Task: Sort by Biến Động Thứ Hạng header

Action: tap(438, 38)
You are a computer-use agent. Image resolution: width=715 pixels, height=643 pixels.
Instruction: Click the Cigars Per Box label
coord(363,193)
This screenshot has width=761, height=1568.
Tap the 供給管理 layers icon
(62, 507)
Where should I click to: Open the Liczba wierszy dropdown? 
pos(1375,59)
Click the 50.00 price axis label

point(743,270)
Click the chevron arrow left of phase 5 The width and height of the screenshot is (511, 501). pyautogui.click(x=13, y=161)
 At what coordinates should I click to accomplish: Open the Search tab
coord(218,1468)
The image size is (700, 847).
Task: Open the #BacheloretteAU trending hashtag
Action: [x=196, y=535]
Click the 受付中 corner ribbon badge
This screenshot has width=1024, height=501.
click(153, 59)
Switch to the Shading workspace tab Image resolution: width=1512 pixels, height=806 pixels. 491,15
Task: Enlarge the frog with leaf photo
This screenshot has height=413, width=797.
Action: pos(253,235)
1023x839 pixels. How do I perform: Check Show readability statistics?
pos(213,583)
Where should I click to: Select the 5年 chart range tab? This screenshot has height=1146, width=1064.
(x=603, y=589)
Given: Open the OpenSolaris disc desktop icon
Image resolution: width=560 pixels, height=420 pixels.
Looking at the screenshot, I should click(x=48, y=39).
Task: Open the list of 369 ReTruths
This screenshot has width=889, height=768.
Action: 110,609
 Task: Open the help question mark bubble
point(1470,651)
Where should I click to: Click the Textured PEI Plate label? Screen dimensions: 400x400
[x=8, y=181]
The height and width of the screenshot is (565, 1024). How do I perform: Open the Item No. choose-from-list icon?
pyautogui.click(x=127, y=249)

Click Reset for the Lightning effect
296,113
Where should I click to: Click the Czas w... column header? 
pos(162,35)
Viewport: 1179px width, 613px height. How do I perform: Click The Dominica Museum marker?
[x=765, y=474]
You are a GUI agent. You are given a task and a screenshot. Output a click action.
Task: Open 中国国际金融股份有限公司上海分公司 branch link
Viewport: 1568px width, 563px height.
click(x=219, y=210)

● What this task involves: Wherever the string "agent" occurs in the entries, copy that whole line.

● Answer for the task:
You are a computer-use agent. Image resolution: width=715 pixels, height=643 pixels.
You are a GUI agent. You are given a task and a screenshot. Output a click action.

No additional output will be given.